Since the first EU biosimilar approval for Sandoz’s Omnitrope 12 years ago, the European biosimilar market has been difficult to predict. The dynamic policy and regulatory environment, differing levels of payer control, and variability in go-to-market approaches and manufacturing necessitate a bit of guesswork when it comes to predicting how a given biosimilar will perform. 


Consider the comparison between the launch of infliximab biosimilars and that of rituximab biosimilars.


Infliximab biosimilar uptake in the EU has been a slow process since the launch of Inflectra and Remsima in 2015 largely because of prescribers’ hesitancy to switch their patients’ medication due to efficacy and safety concerns, in addition to restrictive, country-specific prescription recommendations and payer controls. However, in time, infliximab biosimilar uptake caught on, and infliximab biosimilars continue to fight for reference product market share today. As indicated by the recent Sandoz (Zessly) launch, manufacturers continue to believe that there’s potential to further increase infliximab biosimilar penetration in the EU, and that a later entrant has the potential to grab share from existing biosimilars.


After observing infliximab biosimilar’s slow adoption, the market had mixed expectations as to how therapeutic oncology biosimilars would perform. The oncology disease state is sensitive given the acuteness of the disease and the emotional reality that oncology patients, in some cases, are near death. The treatment that these patients receive is oftentimes equally as sensitive, and HCPs may be hesitant to prescribe new products that aren’t identical to tried-and-true reference products. On the other hand, the high cost of treating oncology patients is expected to continue to grow. Oncology biosimilars that launch with sufficient discounts could pave the way for affordable cancer care as the price of reference product oncology treatments continues to climb.


Since the launch of Truxima (Celltrion's rituximab biosimilar) in April 2017, the path for oncology biosimilar adoption has been in sharp contrast to what we have observed for infliximab, with rituximab biosimilar uptake occurring at a rapid rate. In the U.K. alone, rituximab biosimilars already account for 80% of overall rituximab treatment. We have several hypotheses for why this is the case: 

  • By 2017, the market was simply more familiar with biosimilars from the immunology and supportive care experiences. Manufacturers had spent much of that time promoting the safety and interchangeability of biosimilars in general, and several EU countries were already starting to formalize the biosimilar adoption process by introducing quotas for adoption and regulatory pathways for substitution.
  • Biosimilar pricing legislation recently has been put in place to expedite biosimilar uptake. For example, France instituted mandatory biosimilar price cuts in the retail and hospital setting, and the U.K. instated a gainsharing policy to split savings between funders and prescribers.
  • Certain countries are setting biosimilar penetration goals and introducing quotas for adoption. For example, France recently declared its goal of reaching 80% biosimilar penetration by the year 2022, and both Germany and Italy placed quotas on biosimilar adoption to increase biosimilar penetration. Both of these examples showcase the growing desire for widespread biosimilar usage in the EU.
  • Oncologists were positive in their viewpoint. The results of a FirstWord Pharma poll show that EU oncologists are optimistic about biosimilars’ ability to improve patient access to therapies.
  • Discounts observed for rituximab biosimilars have been much steeper compared to the discounts offered for infliximab biosimilars. This opportunity for significant cost savings likely has incentivized payers to push rituximab biosimilar usage. 
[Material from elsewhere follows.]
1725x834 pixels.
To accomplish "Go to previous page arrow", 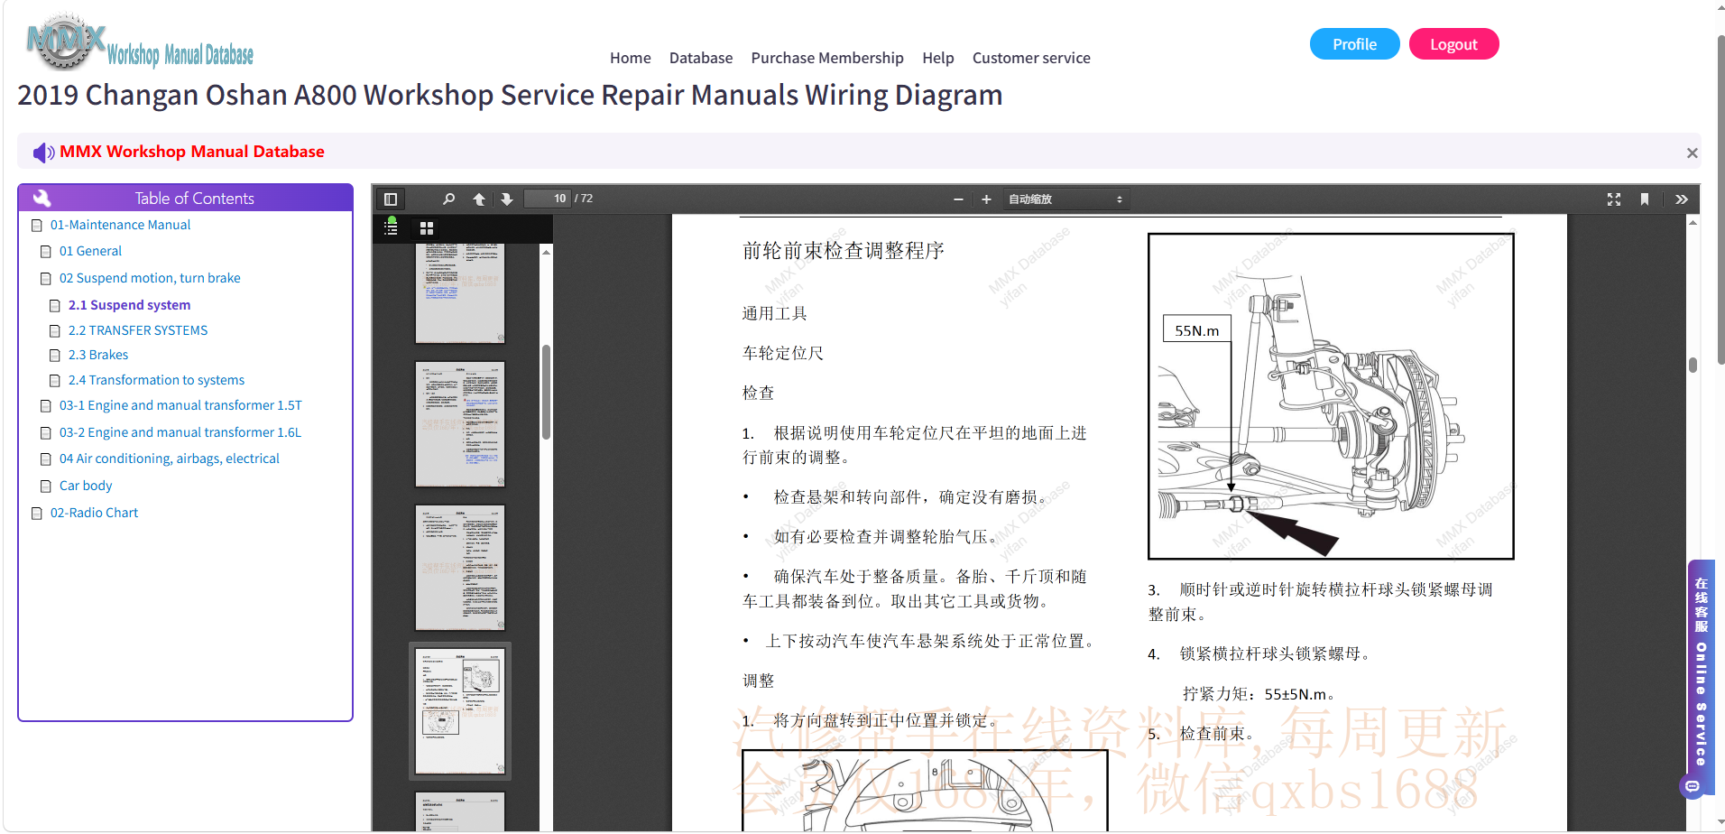I will coord(479,199).
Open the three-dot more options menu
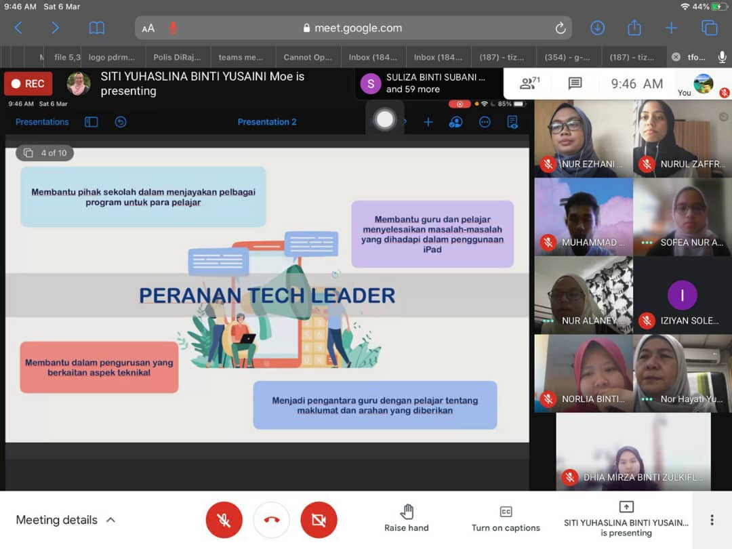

Since prescribers and payers have warmly welcomed rituximab biosimilars to the market, oncology reference products will need to enhance their defense strategies to protect market share. As the oncology biosimilar market is still growing and developing, a few reference product defense strategies have been observed thus far: 

  • Roche has been co-promoting the use of Herceptin and Perjeta to help protect combination therapy patients from being switched to trastuzumab biosimilars.
  • Roche also has switched a significant number of IV Herceptin and MabThera patients to the respective subcutaneous (SC) forms. (Approximately 75% of Herceptin patients in the U.K. have already been switched.) Since SC drugs are more convenient for the patient and may cost payers less in the long run (by reducing the amount of time that a patient needs to spend in the hospital), IV biosimilars are less likely to directly compete with SC reference products, and once you have “switched” a patient to SC as well as an institution, it becomes more difficult to switch back. 

Note: Part of why rituximab biosimilar penetration may be so high also could be related to the lower penetration and, therefore, the market preference for SC Rituxan vs. SC Herceptin.)


With the recent launch of Ontruzant (Celltrion's trastuzumab) and other oncology biosimilars gearing up for entry later this year, the question remains: Will the uptake curve observed for rituximab biosimilars hold true for all oncology biosimilars? Furthermore, what will therapeutic oncology biosimilar uptake in the U.S. look like?